Bruno Caillard et sa femme, lors de leur installation dans une nouvelle région, ont quant à eux choisi avec une infime précaution le site puis la disposition des pièces en fonction de son rapport au grand paysage et lui s’est donné une culture architecturale que ne renierait aucun architecte.
Déjà on avait un cahier des charges super précis [concernant le terrain]. On voulait être dans le Sud toulousain, dans ce qu’on appelle les coteaux toulousains. On est dans un environnement protégé, tout le terrain qu’on voit ici devant est inconstructible. Pour des raisons géologiques, le terrain est sur un marais et ne sera pas construit, ce qui donne ce panorama et cette vue dégagés qu’on pourra conserver…
Comme je l’ai dit j’avais décidé de faire mes plans moi-même. J’ai consulté des ouvrages sur l’architecture, me suis inspiré de Frank Lloyd Wright par exemple.
Cependant, l’architecture vernaculaire, majoritairement réalisée sans le recours d’un architecte, ne doit pas être rejetée trop rapidement par des professionnels. L’autoconstruction plus encore, conçue directement par le futur habitant, ne constitue certes pas toujours la panacée de l’Architecture avec un grand A, mais elle remplit parfaitement sa fonction de plaire à son réalisateur.
L’architecture sans architectes n’est pas seulement un ramassis de constructions généralement sous-estimées, mais un témoignage silencieux de modes de vie riches en intuition quoique pauvres en progrès. (…) De plus, c’est une architecture sans dogme [4].

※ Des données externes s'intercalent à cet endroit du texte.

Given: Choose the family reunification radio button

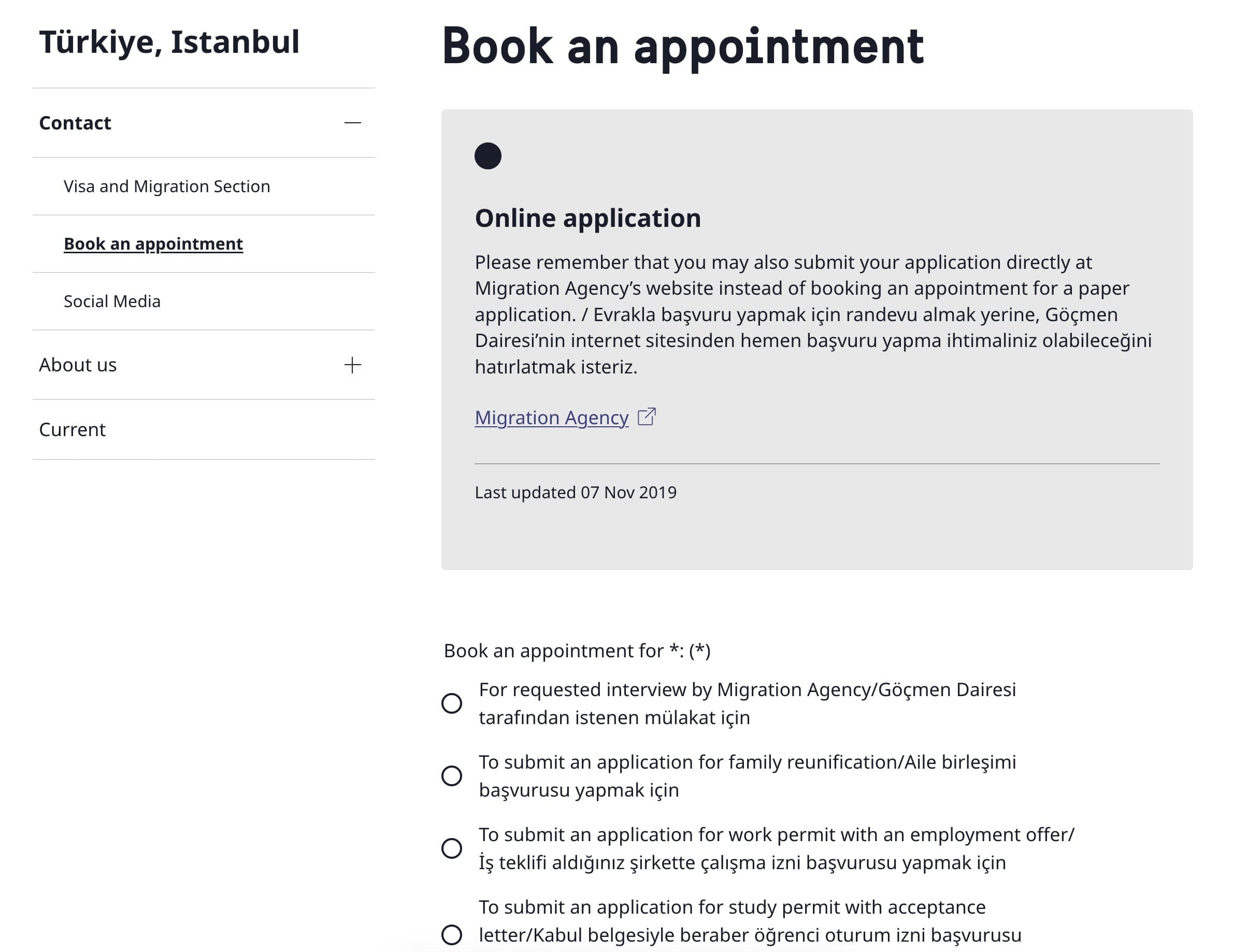Looking at the screenshot, I should (452, 776).
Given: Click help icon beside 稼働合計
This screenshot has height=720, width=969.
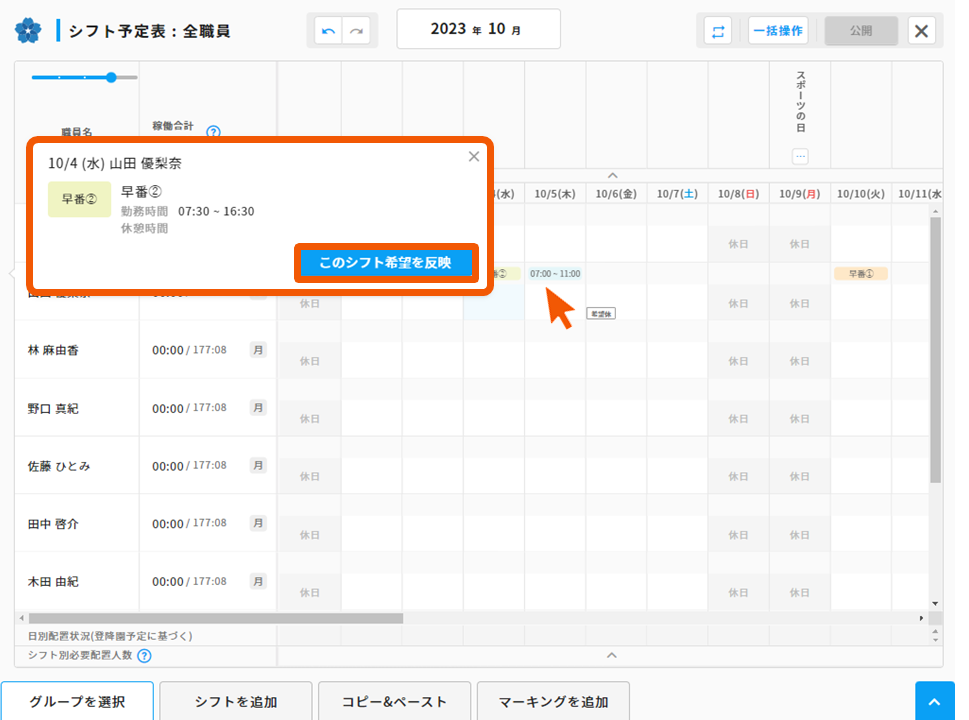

Plus encore, comme l’explique Julien Beller, l’autoconstruction se sépare entre habitat choisi et habitat subi. L’habitat choisi réalise sa maison non pas seulement par nécessité, mais aussi en l’incluant dans un projet de vie particulier (que ce soient les écologistes prônant un retour à la nature et vivant dans des lieux abandonnés par la civilisation urbaine ou les autoconstructeurs moyens). C’est pourquoi l’architecture de sa maison sera plus soignée, plus empreinte d’une réflexion profonde concernant sa conception, que celle de l’habitat subi qui veut ressembler à un habitat normal.